Team Foundation のチーム プロジェクト
更新 : 2007 年 11 月
Team Foundation では、チーム プロジェクトは、作業項目、コード、テスト、作業生産物、測度などの集合体です。これは、定義されているチームが、共通の関連作業セットをトラッキングするために使用します。チーム プロジェクトの論理概念は、ソフトウェア アプリケーションの開発に何を含め、何を除外するかを決定するうえで役立ちます。チーム プロジェクトの概念は、次に、チーム エクスプローラおよび Team Foundation Server の物理的なツール、グループ、ワークフローなどを通じて実装されます。チーム プロジェクトに設定する概念上の境界は、チーム プロジェクトをどのように構成し、チーム プロジェクト間をいつ移行するかについて、重要な意味を持ちます。
チーム プロジェクトの論理的定義
論理的には (つまり、概念上は)、チーム プロジェクトは単一のインフラストラクチャで、ソフトウェア アプリケーション開発のライフ サイクルに使用される個々のツールおよび要素をすべて含みます。開発中の各ソフトウェア アプリケーション (つまり、"チーム プロジェクト") は、実質的には、そのチーム プロジェクトだけに使用される独自の名前空間でグループ化されています。したがって、チーム プロジェクトは、他のすべてのチーム プロジェクトがアクセスできないように、開発中の特定のソフトウェア アプリケーションに関連付けられたツールおよび成果物 (ソース コード、作業項目、ドキュメントなど) のすべてを隔離する単なるコンテナにすぎません。
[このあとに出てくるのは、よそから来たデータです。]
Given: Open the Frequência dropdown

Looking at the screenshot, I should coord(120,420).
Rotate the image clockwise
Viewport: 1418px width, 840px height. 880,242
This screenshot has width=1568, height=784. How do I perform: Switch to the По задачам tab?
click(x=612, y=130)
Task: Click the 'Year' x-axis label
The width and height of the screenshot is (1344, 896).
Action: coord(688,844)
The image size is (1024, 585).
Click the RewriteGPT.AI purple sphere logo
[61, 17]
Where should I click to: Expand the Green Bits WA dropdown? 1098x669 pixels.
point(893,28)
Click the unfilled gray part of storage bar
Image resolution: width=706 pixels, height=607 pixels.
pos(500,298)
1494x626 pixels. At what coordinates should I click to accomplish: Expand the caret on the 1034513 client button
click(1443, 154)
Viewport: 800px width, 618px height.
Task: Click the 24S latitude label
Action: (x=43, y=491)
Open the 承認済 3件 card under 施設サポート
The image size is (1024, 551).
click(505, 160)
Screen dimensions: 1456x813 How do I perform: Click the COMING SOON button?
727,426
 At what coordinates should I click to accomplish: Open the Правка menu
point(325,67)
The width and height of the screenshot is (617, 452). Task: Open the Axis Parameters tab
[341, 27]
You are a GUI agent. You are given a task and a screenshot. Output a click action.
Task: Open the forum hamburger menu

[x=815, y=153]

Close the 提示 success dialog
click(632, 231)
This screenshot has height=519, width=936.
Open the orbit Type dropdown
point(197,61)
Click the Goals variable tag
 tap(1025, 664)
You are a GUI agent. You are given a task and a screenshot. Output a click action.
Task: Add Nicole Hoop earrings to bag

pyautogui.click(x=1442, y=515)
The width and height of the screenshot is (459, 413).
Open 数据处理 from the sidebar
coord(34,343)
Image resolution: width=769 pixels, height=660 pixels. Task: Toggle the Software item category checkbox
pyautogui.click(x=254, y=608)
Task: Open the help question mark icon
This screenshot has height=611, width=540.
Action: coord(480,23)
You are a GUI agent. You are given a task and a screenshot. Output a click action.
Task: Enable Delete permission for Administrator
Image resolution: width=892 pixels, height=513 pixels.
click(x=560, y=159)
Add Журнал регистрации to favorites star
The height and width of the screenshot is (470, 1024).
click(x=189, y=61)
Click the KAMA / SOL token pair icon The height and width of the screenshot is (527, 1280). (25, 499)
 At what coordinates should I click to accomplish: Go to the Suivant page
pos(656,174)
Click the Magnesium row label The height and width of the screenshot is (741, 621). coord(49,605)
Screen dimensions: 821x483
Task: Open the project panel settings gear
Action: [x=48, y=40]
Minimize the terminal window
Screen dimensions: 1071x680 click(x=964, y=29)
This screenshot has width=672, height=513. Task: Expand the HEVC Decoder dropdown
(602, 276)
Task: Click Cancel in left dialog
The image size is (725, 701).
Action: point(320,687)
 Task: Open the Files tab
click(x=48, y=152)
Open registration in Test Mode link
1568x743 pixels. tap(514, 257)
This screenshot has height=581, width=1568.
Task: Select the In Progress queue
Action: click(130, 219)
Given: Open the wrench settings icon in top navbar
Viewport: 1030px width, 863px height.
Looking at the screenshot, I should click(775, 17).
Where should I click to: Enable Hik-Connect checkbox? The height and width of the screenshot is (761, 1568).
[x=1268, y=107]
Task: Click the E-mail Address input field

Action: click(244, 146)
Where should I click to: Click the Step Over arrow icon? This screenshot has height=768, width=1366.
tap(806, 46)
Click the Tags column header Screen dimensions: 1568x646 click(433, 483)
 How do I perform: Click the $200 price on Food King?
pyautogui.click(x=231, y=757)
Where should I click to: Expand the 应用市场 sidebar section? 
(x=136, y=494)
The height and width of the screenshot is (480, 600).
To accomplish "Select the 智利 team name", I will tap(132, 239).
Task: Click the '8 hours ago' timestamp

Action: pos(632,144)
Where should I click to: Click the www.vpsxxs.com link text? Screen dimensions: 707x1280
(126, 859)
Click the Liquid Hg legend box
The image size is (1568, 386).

チーム プロジェクトは、特定のソフトウェア テクノロジまたはソフトウェア製品を作成するというチームの努力をまとめる主要な概念です。また、チーム プロジェクトは、チームの作業対象であるソフトウェア アプリケーションに関連する成果物の仮想コレクションでもあります。チーム メンバにとっては、チーム プロジェクトの概念によって、チーム プロジェクトとは無関係の複数の成果物にアクセスしなくてもすみます。このような余分な成果物は、混乱を引き起こして、ソフトウェア開発プロセスを遅らせます。チーム プロジェクトは、1 つ以上のツールおよび成果物のセットから構成されます。チーム プロジェクトに、ソース管理ポリシー、チーム プロジェクト レポート サイト、およびチーム プロジェクト ポータルが含まれることもあります。Team Foundation チーム プロジェクトでは、チーム プロジェクトの作成時にプロセス テンプレートを使用できるため、関係するツールを選択してチーム プロジェクトのコンテナに追加できます。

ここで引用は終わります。